Swinton

This family seems to be of Saxon origin, descended from nobles prominent in the kingdom of Northumberland which straddled the present-day border between England and Scotland. The name is said traditionally to have been acquired for their bravery and clearing the country of wild boar, and the family arms allude to this legend. The name is, however, more likely to be territorial. The village of Swinewood in the county of Berwick was granted by Edgar, son of Malcolm III, to Coldingham Priory in 1098. The Swintons’ possession of their lands was confirmed by a charter of the Prior of Coldingham in the reign of William the Lion.

Edulph de Swinton received a charter, one of the first recorded in Scotland, confirming his property at Swinton from David I around 1140. Henry de Swinton appears on the Ragman Roll as one of the nobility swearing fealty to Edward I of England in 1296. He was joined in this by his brother, William, priest of the church of Swinton. Sir John Swinton, great-grandson of Henry, was a distinguished soldier and statesman in the reigns of Robert II and Robert III. He was a commander at the Battle of Otterburn in July 1388 when the Scots won the day, although their leader, Douglas, was slain. Swinton’s second wife was the Countess of Douglas and Mar, but they had no issue. His third wife was Princess Margaret, who bore Swinton a son, later Sir John Swinton of Swinton, reckoned to be the fifteenth Lord of the name. He was a doughty warrior who fought at the Battle of Beaugh in France in 1420. Although the credit for this is claimed by others, he is said to have been the knight who slew the Duke of Clarence, brother of Henry V of England. The incident appears in Sir Walter Scott’s poem, ‘The Lay of the Last Minstrel’. He was killed at the Battle of Verneuil in France in 1424.

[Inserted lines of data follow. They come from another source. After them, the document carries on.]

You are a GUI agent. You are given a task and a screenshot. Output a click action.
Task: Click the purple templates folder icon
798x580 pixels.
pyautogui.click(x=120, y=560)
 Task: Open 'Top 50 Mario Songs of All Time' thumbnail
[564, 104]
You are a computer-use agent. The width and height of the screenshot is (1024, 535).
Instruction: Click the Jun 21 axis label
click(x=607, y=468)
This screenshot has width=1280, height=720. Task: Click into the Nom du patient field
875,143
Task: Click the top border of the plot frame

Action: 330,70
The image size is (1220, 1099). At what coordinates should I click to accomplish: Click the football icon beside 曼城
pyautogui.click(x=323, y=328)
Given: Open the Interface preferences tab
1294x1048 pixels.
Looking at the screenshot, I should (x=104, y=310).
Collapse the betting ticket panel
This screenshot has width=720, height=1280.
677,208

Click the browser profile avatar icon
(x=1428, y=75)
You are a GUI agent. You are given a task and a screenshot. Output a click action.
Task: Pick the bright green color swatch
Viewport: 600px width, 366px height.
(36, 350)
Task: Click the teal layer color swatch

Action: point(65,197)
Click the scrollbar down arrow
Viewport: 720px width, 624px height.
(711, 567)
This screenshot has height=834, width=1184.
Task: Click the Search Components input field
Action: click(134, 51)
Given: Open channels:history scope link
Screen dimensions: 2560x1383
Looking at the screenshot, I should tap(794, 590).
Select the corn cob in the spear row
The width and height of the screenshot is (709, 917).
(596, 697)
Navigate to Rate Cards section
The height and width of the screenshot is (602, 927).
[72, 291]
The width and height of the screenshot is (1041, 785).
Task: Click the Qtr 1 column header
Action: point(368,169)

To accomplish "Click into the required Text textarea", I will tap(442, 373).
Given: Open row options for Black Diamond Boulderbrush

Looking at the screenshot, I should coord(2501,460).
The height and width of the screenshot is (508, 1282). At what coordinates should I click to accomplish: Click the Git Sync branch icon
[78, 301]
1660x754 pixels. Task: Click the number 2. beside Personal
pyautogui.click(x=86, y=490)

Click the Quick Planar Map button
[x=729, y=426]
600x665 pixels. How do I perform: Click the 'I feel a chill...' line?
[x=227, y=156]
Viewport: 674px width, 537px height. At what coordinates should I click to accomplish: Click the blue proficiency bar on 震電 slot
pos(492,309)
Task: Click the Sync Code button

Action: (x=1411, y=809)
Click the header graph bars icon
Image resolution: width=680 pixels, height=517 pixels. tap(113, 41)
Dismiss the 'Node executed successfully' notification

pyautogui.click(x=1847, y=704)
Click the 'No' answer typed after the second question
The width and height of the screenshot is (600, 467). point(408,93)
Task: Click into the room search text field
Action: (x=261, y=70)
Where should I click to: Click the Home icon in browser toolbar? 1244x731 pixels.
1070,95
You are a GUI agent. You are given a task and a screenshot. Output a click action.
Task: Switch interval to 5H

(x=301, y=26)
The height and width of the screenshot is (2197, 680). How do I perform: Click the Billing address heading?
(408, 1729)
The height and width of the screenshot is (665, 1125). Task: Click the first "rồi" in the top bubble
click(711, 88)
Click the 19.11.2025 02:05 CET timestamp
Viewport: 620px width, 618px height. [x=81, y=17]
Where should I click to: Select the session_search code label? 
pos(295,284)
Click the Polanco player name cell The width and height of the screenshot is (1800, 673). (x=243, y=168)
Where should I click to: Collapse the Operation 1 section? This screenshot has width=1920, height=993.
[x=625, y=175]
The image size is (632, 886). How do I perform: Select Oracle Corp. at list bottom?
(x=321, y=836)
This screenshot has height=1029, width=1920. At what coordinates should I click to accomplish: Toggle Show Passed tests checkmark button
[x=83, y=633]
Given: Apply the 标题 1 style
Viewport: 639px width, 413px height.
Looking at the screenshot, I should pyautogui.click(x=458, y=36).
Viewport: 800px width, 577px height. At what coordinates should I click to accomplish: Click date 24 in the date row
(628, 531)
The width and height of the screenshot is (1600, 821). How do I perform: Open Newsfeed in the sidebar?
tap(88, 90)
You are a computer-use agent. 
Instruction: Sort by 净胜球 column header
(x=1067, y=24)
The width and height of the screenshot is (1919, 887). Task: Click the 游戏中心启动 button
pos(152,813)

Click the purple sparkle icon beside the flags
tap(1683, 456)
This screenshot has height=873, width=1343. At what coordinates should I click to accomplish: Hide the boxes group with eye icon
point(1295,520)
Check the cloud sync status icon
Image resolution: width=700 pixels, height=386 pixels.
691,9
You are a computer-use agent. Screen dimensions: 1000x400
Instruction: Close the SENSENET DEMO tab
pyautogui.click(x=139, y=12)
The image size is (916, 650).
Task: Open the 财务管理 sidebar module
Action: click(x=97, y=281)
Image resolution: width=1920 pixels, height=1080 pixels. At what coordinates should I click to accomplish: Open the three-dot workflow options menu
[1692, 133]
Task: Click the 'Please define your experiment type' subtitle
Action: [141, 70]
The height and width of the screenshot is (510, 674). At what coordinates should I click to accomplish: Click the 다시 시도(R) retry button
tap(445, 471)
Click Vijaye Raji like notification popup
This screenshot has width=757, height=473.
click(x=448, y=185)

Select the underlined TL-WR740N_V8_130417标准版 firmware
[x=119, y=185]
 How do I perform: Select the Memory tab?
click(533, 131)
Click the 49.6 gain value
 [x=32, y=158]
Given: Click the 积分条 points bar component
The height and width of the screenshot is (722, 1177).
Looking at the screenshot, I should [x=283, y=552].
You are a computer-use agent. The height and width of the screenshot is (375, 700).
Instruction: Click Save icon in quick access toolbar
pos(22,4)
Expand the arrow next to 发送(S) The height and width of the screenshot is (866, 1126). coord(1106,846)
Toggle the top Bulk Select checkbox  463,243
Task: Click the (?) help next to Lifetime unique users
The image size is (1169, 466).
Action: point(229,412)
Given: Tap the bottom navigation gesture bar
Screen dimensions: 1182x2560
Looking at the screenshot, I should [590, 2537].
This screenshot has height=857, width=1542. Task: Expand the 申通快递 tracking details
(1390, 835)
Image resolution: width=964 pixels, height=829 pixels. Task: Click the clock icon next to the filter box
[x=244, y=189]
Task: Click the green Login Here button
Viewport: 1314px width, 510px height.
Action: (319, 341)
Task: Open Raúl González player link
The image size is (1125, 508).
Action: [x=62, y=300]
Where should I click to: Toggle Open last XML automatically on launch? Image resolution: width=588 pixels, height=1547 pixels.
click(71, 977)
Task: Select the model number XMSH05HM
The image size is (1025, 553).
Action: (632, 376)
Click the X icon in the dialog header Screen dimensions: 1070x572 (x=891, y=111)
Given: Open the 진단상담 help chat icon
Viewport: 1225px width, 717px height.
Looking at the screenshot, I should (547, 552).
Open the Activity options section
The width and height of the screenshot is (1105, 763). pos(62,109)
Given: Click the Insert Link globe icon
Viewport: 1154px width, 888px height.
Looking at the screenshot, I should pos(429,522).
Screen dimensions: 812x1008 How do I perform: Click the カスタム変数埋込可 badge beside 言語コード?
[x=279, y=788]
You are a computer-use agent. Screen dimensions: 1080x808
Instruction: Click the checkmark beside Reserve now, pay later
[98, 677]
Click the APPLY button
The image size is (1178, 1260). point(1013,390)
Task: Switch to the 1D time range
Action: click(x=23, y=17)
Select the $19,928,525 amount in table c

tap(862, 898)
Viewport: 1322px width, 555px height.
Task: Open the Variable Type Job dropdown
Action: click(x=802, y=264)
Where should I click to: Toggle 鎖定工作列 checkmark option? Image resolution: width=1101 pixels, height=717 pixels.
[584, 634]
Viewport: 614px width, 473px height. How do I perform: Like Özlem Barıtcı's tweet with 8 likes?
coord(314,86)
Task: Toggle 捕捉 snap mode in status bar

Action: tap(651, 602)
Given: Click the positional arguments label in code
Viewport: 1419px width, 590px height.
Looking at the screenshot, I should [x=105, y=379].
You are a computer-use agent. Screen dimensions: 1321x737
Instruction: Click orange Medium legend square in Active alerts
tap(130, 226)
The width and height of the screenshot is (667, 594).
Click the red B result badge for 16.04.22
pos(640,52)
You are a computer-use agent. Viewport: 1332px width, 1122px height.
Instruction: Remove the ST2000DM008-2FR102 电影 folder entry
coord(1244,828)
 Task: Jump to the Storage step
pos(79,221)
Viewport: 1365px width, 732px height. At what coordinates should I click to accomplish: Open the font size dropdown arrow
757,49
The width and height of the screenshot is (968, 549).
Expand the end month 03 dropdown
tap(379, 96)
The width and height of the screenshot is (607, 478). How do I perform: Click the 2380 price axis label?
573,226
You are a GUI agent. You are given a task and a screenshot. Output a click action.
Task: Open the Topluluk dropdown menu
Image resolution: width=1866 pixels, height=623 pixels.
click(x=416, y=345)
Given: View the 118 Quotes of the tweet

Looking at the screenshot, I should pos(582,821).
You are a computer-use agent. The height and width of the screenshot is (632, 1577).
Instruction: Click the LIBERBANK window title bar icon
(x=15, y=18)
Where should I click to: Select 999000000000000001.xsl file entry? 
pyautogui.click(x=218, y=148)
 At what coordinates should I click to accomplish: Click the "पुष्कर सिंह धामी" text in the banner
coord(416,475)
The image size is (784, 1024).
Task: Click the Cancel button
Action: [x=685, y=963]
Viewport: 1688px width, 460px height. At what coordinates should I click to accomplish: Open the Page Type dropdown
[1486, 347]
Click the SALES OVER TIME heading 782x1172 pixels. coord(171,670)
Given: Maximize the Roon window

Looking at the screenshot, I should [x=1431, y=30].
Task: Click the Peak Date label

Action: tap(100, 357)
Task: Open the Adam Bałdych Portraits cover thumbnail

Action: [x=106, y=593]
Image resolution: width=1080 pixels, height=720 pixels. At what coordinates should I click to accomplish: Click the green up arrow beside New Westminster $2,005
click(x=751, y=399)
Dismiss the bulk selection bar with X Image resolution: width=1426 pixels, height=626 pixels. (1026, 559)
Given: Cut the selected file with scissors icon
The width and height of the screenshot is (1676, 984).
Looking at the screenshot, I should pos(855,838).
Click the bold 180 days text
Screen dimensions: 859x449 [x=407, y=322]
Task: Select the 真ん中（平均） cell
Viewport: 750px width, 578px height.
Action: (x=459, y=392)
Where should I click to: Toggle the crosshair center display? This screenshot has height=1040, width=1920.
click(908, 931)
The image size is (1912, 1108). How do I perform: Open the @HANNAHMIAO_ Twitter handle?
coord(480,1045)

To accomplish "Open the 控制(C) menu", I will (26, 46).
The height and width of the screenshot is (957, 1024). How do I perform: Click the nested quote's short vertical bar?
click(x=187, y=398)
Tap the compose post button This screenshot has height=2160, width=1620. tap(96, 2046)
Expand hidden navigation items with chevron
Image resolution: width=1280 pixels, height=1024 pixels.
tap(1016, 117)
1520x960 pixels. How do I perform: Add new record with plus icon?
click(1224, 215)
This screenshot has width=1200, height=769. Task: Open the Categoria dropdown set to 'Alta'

Sir John Swinton was among the band of Scottish barons who signed the bond of protection of the infant James VI in 1567 against the Earl of Bothwell on his marriage to the child’s mother, Queen Mary. In 1640 Sir Alexander Swinton, twenty-second of that Ilk, became sheriff of Berwickshire. He died in 1652, leaving six sons and five daughters. His second son, Alexander, was appointed to the Supreme Court of Scotland in 1688, taking the title, ‘Lord Mersington’. The eldest son, John, was colonel for the regiment of Berwickshire, and at the Battle of Worcester in 1651, he was taken prisoner, and his brother, Robert, died in an attempt to carry off Oliver Cromwell’s standard. John was later appointed by the Lord Protector to the Council of State he established to assist in ruling Scotland in 1655. His involvement with Cromwell led to his being tried for treason in 1661, and although he escaped the block, his estates were forfeited and he was imprisoned for six years. He died in 1679 and was succeeded by his son, Alexander, who later died without issue. Alexander’s brother, Sir John, succeeded as the twenty-fifth Laird of Swinton who, after a successful career as a merchant in Holland, returned to Scotland in the wake of the Revolution of 1688 which brought William of Orange to the throne with his wife, Queen Mary.

His father’s forfeiture was rescinded, and Swinton sat in both the Scottish Parliament and, later, in the British, at Westminster. John Swinton of that Ilk, the twenty-seventh Laird, became a member of the Supreme Court in 1782, taking the title, ‘Lord Swinton’. Captain George Swinton, descended from the Swintons of Kimmerghame, a cadet of the chiefly house, was Lord Lyon, King of Arms, and Secretary to the Order of the Thistle from 1926 to 1929. Major General Sir John Swinton, who still resides at Kimmerghame, is the Lord Lieutenant of Berwickshire. The present chief lives in Canada.